> [Objective] Retype the entries below, starting at the line containing "Given: Click the" and continuing through the last line of the entries. Leave the pictures out.

> [Collection entries]
▼
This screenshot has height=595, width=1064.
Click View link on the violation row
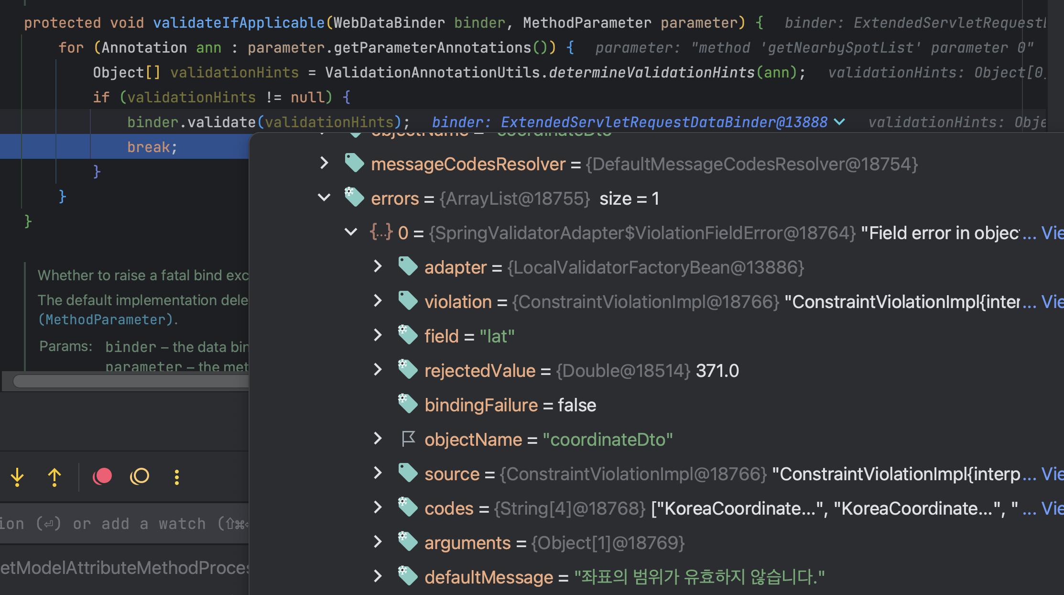pyautogui.click(x=1052, y=302)
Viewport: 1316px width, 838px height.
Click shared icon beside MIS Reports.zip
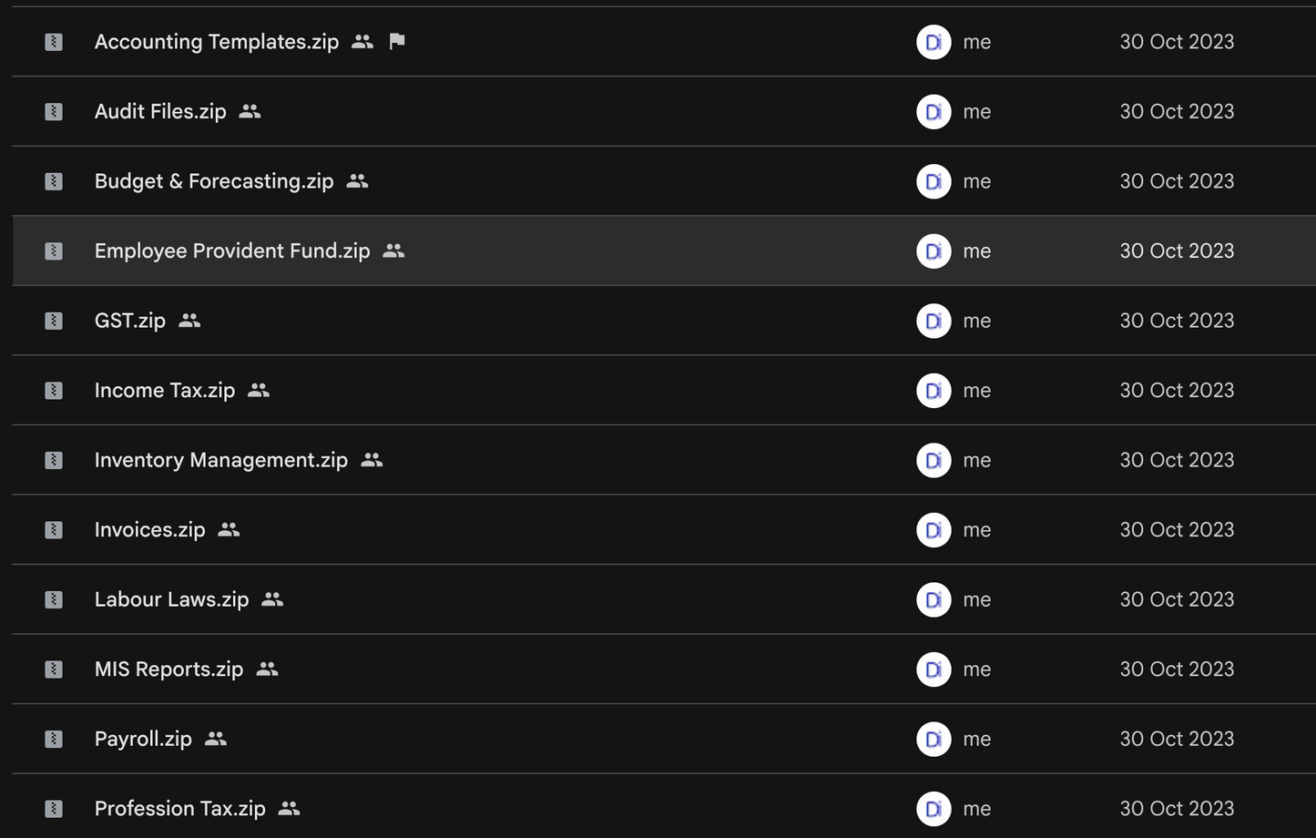pyautogui.click(x=267, y=669)
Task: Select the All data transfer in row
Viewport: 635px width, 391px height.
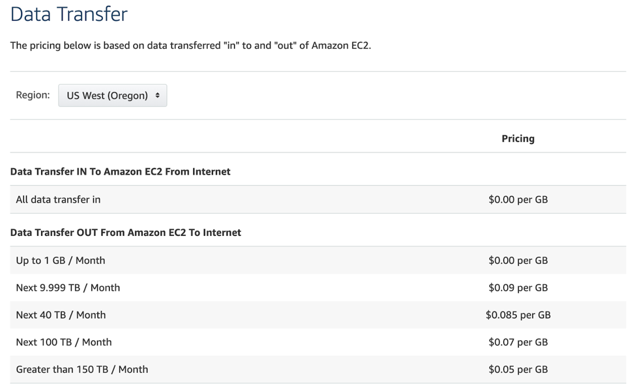Action: point(57,199)

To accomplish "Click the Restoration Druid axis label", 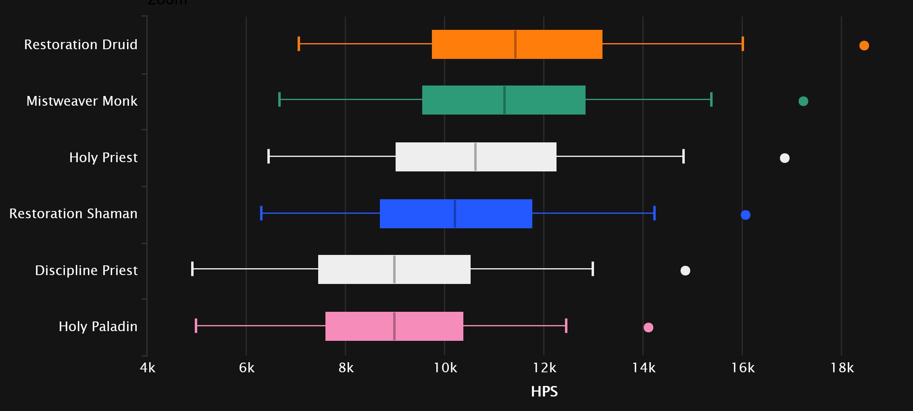I will tap(81, 44).
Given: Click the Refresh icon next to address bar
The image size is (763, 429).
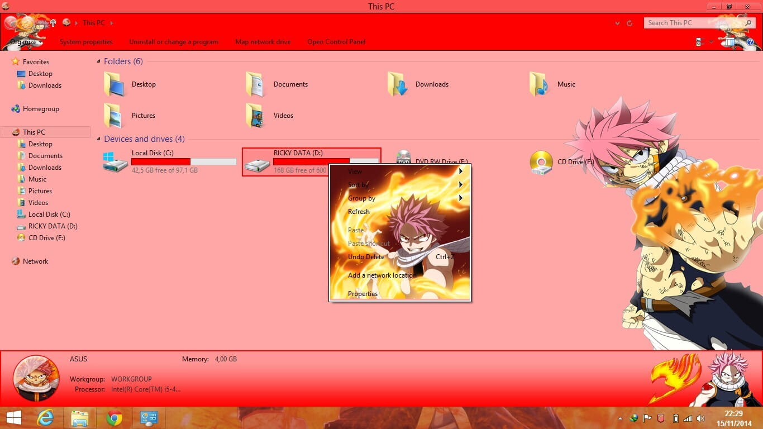Looking at the screenshot, I should (629, 23).
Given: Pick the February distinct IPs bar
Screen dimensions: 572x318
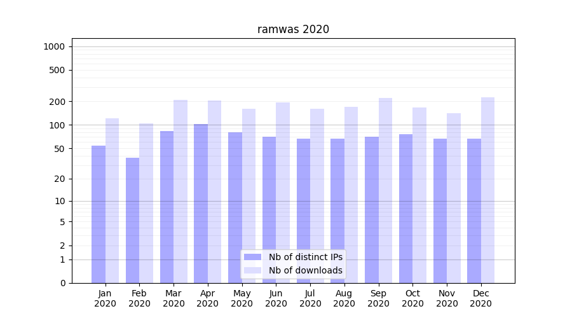Looking at the screenshot, I should (x=132, y=220).
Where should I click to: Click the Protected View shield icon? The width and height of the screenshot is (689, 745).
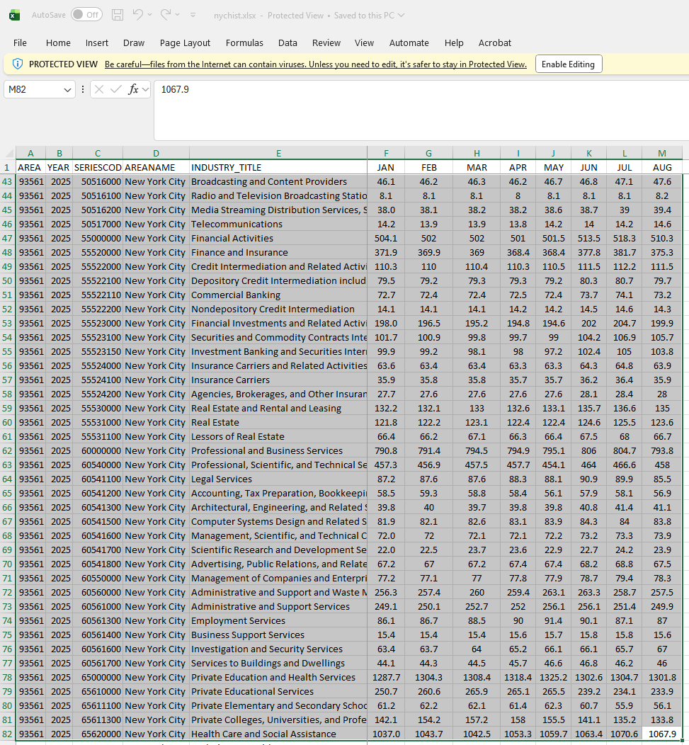coord(18,64)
▲
> [Answer]
Given: Click the Refresh icon next to address bar
The image size is (763, 429).
Looking at the screenshot, I should (629, 23).
Given: Pick the February distinct IPs bar
Screen dimensions: 572x318
Looking at the screenshot, I should (x=132, y=220).
Where should I click to: Click the Protected View shield icon? The width and height of the screenshot is (689, 745).
coord(18,64)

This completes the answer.